## Task directions
After finding the line with "Screen dimensions: 1100x801" in the data below, set down exactly each line through the one with "Given: Open the settings gear in header", inclusive, and stop there.

## Entries supplied
..........
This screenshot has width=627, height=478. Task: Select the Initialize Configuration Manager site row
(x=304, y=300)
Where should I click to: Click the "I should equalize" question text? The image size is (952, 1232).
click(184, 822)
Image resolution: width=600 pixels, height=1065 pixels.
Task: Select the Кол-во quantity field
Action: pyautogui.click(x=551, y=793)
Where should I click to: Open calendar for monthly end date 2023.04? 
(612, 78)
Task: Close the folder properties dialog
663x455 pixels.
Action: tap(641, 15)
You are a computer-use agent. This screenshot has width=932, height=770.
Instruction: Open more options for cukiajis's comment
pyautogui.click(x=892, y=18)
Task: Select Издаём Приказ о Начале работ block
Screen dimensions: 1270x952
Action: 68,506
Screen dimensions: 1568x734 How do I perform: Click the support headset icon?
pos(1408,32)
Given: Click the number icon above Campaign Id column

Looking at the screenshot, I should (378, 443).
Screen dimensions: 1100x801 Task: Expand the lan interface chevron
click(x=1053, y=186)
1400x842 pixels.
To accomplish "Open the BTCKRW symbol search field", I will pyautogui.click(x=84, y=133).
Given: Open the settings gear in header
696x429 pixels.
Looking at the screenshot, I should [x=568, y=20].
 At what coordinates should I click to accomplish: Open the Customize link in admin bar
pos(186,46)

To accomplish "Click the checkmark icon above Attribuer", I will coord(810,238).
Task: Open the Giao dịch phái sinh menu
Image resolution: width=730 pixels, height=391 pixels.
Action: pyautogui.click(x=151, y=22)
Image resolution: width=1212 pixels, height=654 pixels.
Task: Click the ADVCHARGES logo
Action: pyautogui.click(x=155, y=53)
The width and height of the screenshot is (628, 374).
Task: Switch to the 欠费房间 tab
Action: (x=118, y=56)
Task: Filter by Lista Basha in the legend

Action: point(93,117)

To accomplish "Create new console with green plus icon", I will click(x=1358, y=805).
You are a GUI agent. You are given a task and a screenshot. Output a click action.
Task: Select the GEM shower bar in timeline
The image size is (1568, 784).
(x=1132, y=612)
..........
## Exercise solution
Screen dimensions: 1100x801 Task: Expand the lan interface chevron
click(x=1053, y=186)
1400x842 pixels.
To accomplish "Open the BTCKRW symbol search field", I will pyautogui.click(x=84, y=133).
Given: Open the settings gear in header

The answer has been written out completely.